Text and item location entries
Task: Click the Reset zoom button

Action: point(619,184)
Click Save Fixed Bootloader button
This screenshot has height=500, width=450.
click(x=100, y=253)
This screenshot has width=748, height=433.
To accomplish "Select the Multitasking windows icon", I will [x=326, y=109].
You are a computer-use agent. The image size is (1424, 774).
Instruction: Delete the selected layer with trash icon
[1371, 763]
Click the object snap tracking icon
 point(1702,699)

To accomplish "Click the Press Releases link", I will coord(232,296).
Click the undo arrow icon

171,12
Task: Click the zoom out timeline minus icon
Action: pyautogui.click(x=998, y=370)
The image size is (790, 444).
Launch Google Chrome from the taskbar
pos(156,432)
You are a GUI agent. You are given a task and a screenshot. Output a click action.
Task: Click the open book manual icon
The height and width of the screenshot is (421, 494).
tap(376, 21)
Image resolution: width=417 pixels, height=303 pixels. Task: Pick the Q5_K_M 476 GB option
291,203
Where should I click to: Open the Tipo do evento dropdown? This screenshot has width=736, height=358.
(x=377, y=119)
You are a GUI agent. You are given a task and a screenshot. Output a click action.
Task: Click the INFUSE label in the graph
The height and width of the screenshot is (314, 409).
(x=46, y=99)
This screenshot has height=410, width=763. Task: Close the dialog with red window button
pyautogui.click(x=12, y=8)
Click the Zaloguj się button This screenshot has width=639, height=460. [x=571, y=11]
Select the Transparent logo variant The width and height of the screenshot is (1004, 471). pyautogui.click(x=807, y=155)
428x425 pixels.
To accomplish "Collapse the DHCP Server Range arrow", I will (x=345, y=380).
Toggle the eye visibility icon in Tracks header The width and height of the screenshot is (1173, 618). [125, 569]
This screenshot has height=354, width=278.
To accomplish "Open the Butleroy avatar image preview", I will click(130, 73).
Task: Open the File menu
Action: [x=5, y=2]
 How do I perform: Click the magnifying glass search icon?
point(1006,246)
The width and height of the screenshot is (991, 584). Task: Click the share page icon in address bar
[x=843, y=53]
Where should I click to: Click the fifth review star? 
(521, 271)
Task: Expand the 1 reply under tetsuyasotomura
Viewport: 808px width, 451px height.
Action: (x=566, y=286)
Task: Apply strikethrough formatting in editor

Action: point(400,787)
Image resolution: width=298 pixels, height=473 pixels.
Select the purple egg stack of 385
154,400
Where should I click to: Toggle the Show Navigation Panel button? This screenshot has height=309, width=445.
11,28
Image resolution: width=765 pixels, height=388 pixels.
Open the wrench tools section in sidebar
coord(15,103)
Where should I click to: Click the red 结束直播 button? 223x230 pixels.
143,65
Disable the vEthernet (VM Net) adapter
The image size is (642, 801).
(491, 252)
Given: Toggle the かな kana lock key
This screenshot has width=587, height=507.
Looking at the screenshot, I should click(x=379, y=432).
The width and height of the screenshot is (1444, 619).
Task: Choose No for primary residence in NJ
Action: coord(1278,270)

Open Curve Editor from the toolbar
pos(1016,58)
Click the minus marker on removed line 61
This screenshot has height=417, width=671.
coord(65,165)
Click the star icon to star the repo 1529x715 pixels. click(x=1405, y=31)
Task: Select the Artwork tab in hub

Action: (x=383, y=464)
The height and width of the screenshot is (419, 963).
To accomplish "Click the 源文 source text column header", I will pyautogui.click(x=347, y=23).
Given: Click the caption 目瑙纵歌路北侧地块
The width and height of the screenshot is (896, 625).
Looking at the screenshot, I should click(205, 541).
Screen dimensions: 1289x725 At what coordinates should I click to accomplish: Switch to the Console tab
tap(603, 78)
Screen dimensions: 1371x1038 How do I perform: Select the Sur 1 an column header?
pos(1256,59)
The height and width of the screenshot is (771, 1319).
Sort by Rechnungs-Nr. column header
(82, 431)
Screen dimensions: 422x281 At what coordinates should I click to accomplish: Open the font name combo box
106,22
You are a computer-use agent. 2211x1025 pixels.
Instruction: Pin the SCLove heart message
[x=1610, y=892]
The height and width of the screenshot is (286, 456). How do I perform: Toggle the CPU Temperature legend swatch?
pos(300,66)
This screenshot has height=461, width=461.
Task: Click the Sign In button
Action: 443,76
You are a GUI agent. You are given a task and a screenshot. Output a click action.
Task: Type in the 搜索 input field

Set task: Pull every line of the items above and reproduce each one word for word, without changes.

Written response:
Task: Click the Reset zoom button

Action: point(619,184)
Click Save Fixed Bootloader button
This screenshot has height=500, width=450.
click(x=100, y=253)
This screenshot has width=748, height=433.
To accomplish "Select the Multitasking windows icon", I will [x=326, y=109].
You are a computer-use agent. The image size is (1424, 774).
Instruction: Delete the selected layer with trash icon
[1371, 763]
Click the object snap tracking icon
 point(1702,699)

To accomplish "Click the Press Releases link", I will coord(232,296).
Click the undo arrow icon

171,12
Task: Click the zoom out timeline minus icon
Action: pyautogui.click(x=998, y=370)
The image size is (790, 444).
Launch Google Chrome from the taskbar
pos(156,432)
You are a GUI agent. You are given a task and a screenshot. Output a click action.
Task: Click the open book manual icon
The height and width of the screenshot is (421, 494).
tap(376, 21)
Image resolution: width=417 pixels, height=303 pixels. Task: Pick the Q5_K_M 476 GB option
291,203
Where should I click to: Open the Tipo do evento dropdown? This screenshot has width=736, height=358.
(x=377, y=119)
You are a GUI agent. You are given a task and a screenshot. Output a click action.
Task: Click the INFUSE label in the graph
The height and width of the screenshot is (314, 409).
(x=46, y=99)
This screenshot has height=410, width=763. Task: Close the dialog with red window button
pyautogui.click(x=12, y=8)
Click the Zaloguj się button This screenshot has width=639, height=460. [x=571, y=11]
Select the Transparent logo variant The width and height of the screenshot is (1004, 471). pyautogui.click(x=807, y=155)
428x425 pixels.
To accomplish "Collapse the DHCP Server Range arrow", I will (x=345, y=380).
Toggle the eye visibility icon in Tracks header The width and height of the screenshot is (1173, 618). [125, 569]
This screenshot has height=354, width=278.
To accomplish "Open the Butleroy avatar image preview", I will click(130, 73).
Task: Open the File menu
Action: [x=5, y=2]
 How do I perform: Click the magnifying glass search icon?
point(1006,246)
The width and height of the screenshot is (991, 584). Task: Click the share page icon in address bar
[x=843, y=53]
Where should I click to: Click the fifth review star? 
(521, 271)
Task: Expand the 1 reply under tetsuyasotomura
Viewport: 808px width, 451px height.
Action: (x=566, y=286)
Task: Apply strikethrough formatting in editor

Action: point(400,787)
Image resolution: width=298 pixels, height=473 pixels.
Select the purple egg stack of 385
154,400
Where should I click to: Toggle the Show Navigation Panel button? This screenshot has height=309, width=445.
11,28
Image resolution: width=765 pixels, height=388 pixels.
Open the wrench tools section in sidebar
coord(15,103)
Where should I click to: Click the red 结束直播 button? 223x230 pixels.
143,65
Disable the vEthernet (VM Net) adapter
The image size is (642, 801).
(491, 252)
Given: Toggle the かな kana lock key
This screenshot has width=587, height=507.
Looking at the screenshot, I should click(x=379, y=432).
The width and height of the screenshot is (1444, 619).
Task: Choose No for primary residence in NJ
Action: coord(1278,270)

Open Curve Editor from the toolbar
pos(1016,58)
Click the minus marker on removed line 61
This screenshot has height=417, width=671.
coord(65,165)
Click the star icon to star the repo 1529x715 pixels. click(x=1405, y=31)
Task: Select the Artwork tab in hub

Action: (x=383, y=464)
The height and width of the screenshot is (419, 963).
To accomplish "Click the 源文 source text column header", I will pyautogui.click(x=347, y=23).
Given: Click the caption 目瑙纵歌路北侧地块
The width and height of the screenshot is (896, 625).
Looking at the screenshot, I should click(205, 541).
Screen dimensions: 1289x725 At what coordinates should I click to accomplish: Switch to the Console tab
tap(603, 78)
Screen dimensions: 1371x1038 How do I perform: Select the Sur 1 an column header?
pos(1256,59)
The height and width of the screenshot is (771, 1319).
Sort by Rechnungs-Nr. column header
(82, 431)
Screen dimensions: 422x281 At what coordinates should I click to accomplish: Open the font name combo box
106,22
You are a computer-use agent. 2211x1025 pixels.
Instruction: Pin the SCLove heart message
[x=1610, y=892]
The height and width of the screenshot is (286, 456). How do I perform: Toggle the CPU Temperature legend swatch?
pos(300,66)
This screenshot has height=461, width=461.
Task: Click the Sign In button
Action: 443,76
You are a GUI agent. You are given a task and a screenshot. Output a click action.
Task: Type in the 搜索 input field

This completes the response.